Casi hubiese preferido el trato del esposo.
-«¿Qué edad tienes?»
-«68 años», le contesté.
-«Lo que yo decía. Un chiguito», volvió a intervenir el señor.
Nos presentamos. Ernesto y Delfina me confesaron haber cumplido 89 años. Yo les hablé de mi madre que ya había dejado atrás los 94 y estaba estupenda. Los ancianos sonrieron al escuchar esta información. Delfina era curiosa y continuó sometiéndome a un interrogatorio con el que pretendía resumir mi vida. Contesté educadamente lo justo para no parecer descortés. No obstante, ella se apresuraba a sacar sus propias conclusiones.
-«Se nota la cultura y la clase que usted tiene. En mi familia todos tenían bachiller superior. Incluso hay un par de primos que obtuvieron la licenciatura. Uno ejerció como profesor del instituto Jorge Manrique y el otro fue secretario de Ayuntamiento tras ganar unas oposiciones al acabar Derecho. Yo misma fui profesora de piano y enseñaba a señoritas los rudimentos del instrumento. Eso sí, siempre en mi casa». «Yo siempre noto a la gente con clase», insistía Delfina que ni por esas conseguía que yo le diera más información sobre mi vida. Ernesto encendió un nuevo pitillo.
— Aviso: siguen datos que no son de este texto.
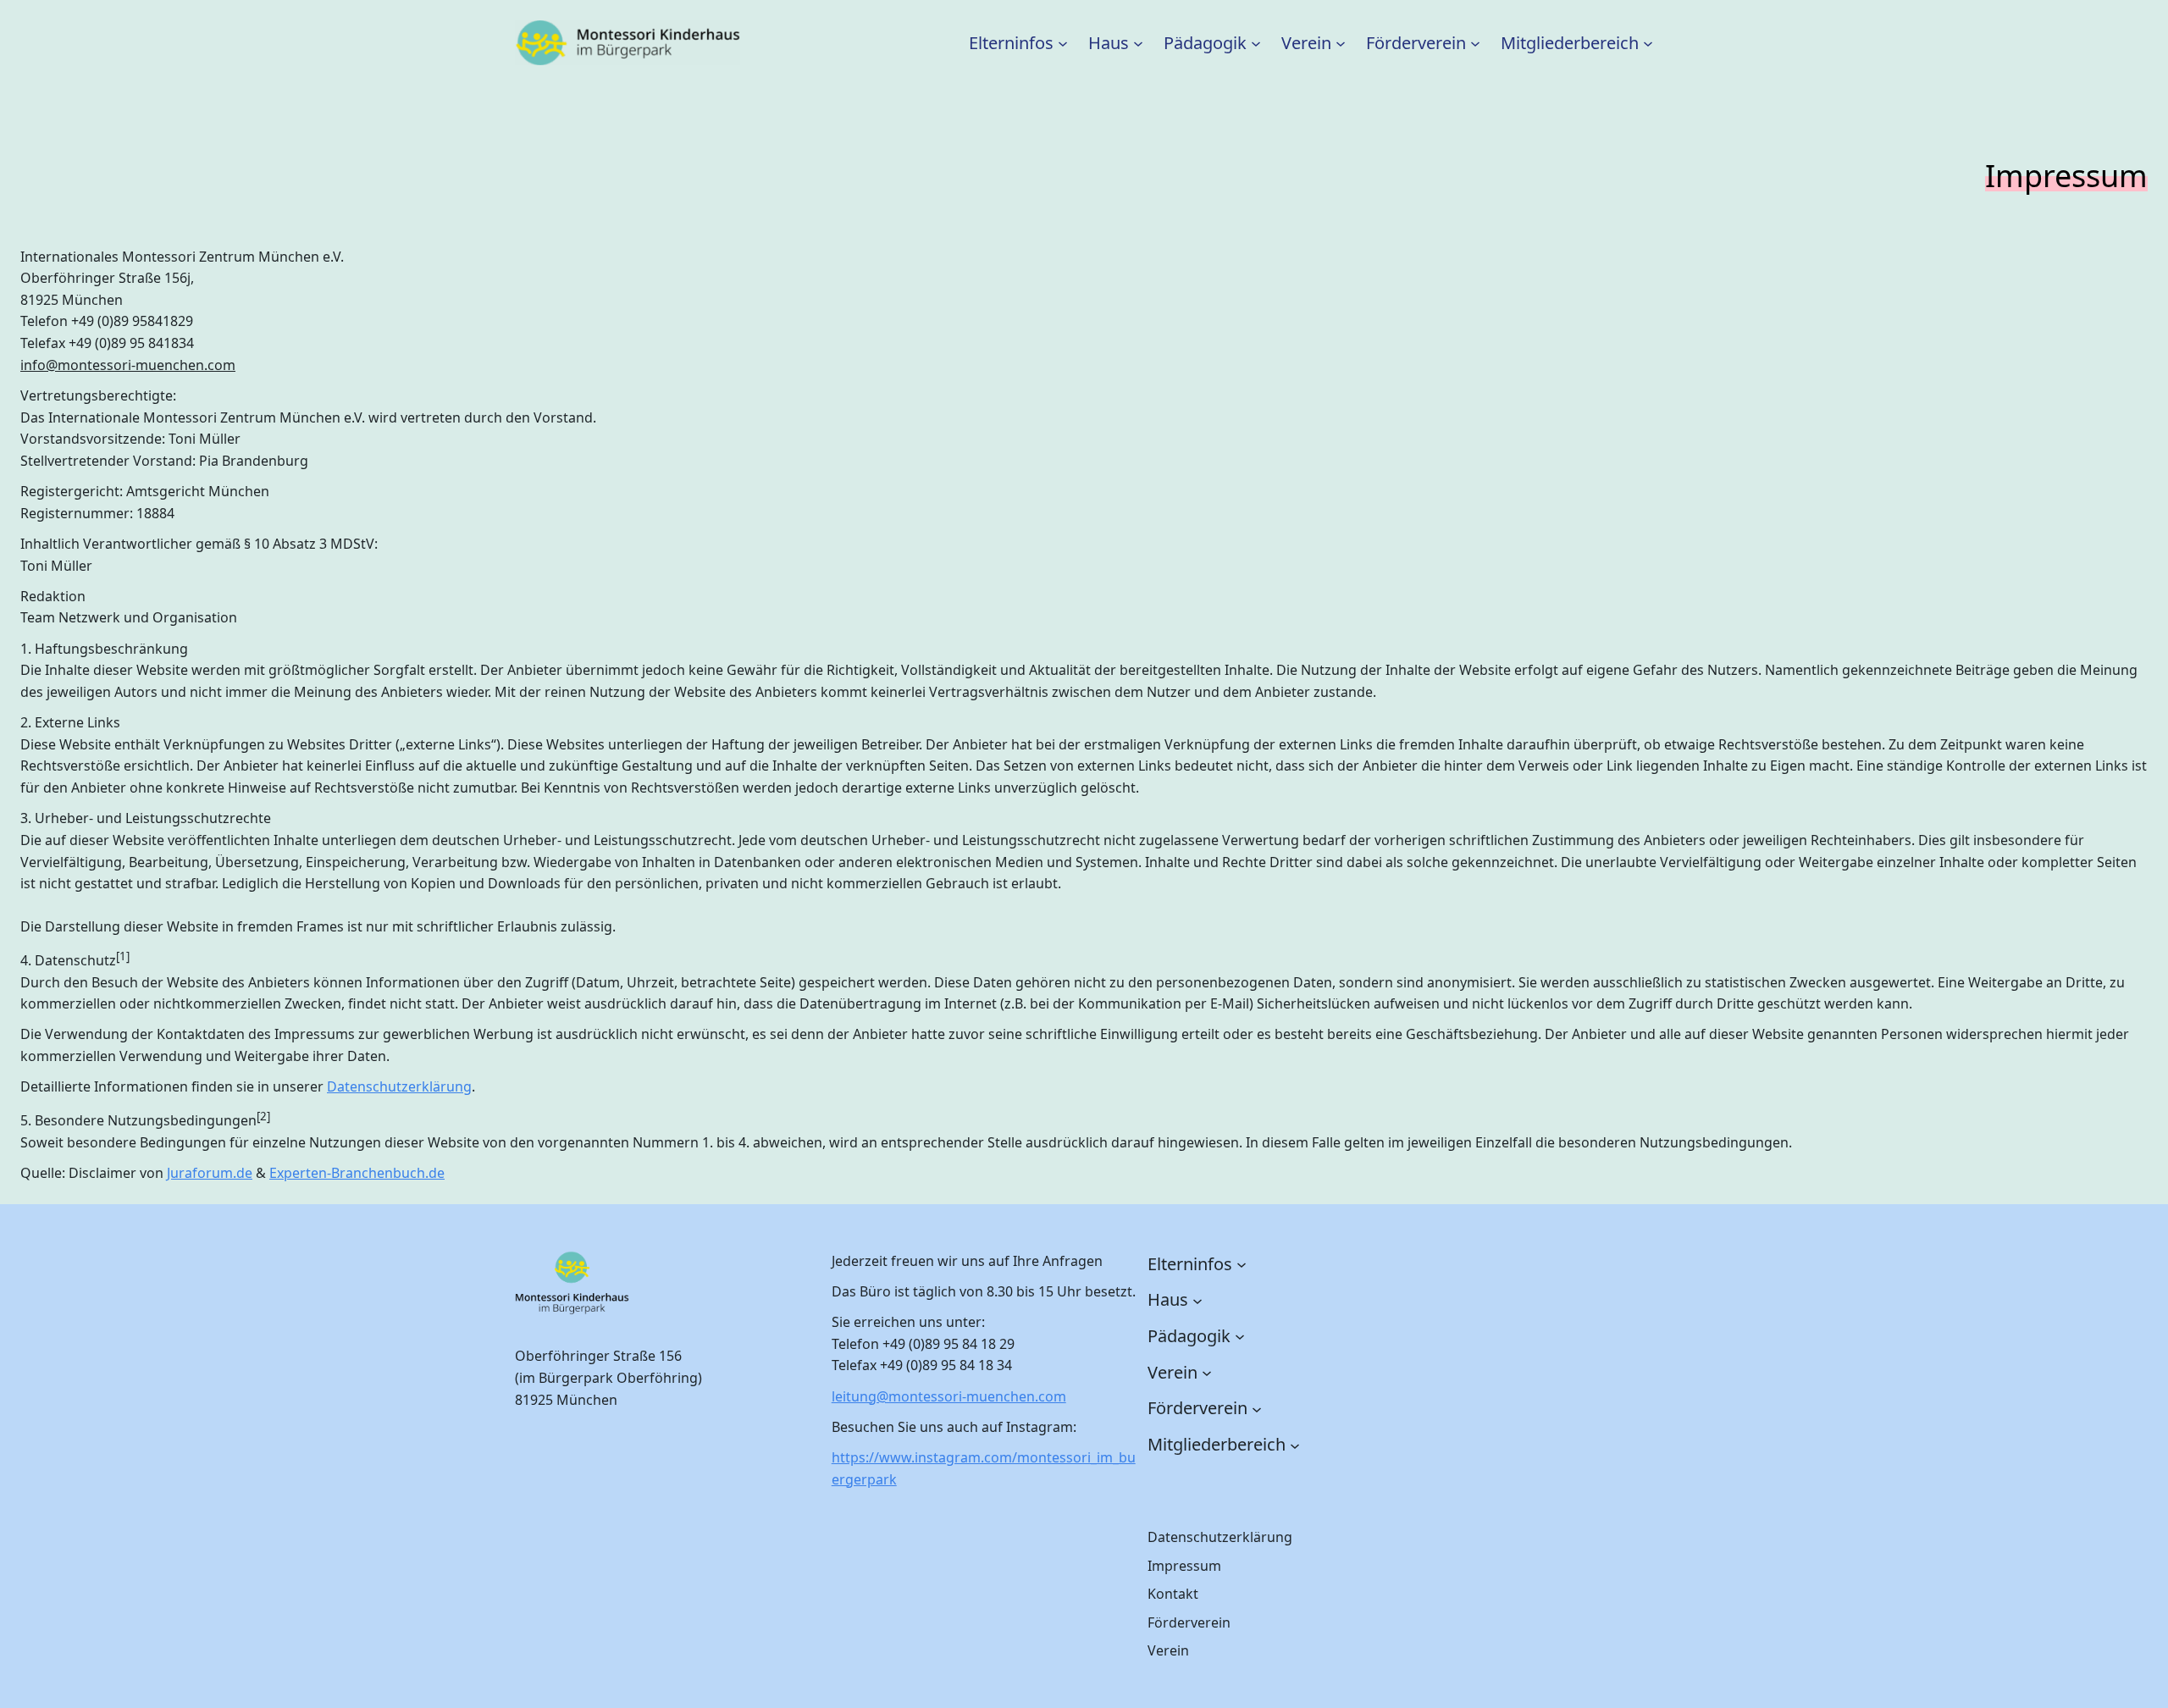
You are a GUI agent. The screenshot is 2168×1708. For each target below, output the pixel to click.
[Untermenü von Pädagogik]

-«Yo siempre se lo diga a esta. A nuestra edad tenemos que comer bien, beber bien y disfrutar de los pequeños placeres de la vida. Con eso y una buena compañía se puede esperar felizmente a la muerte».
No me parecía mala receta.
Ernesto y Delfina acabaron descubriendo que vivíamos en el mismo portal de la calle María de Molina. A mí, la verdad, la cara del marido me sonaba de semanas atrás, cuando estaba haciendo la mudanza a mi apartamento. Creo que un día mientras esperaba el ascensor, coincidí con él. Le vi torpe para abandonar el recinto del elevador y le ofrecí mi ayuda. Rechazó mi auxilio y tras una serie de maniobras consiguió liberar su vehículo del estrecho recinto del ascensor.
Cuando me despedí de ellos, recordé a Ernesto nuestro reciente encuentro en el vestíbulo. «Creo que le vi a usted hace unos días en el portal de nuestro edificio».
-»No», mintió. «Te confundes, chaval. Yo jamás olvido una cara».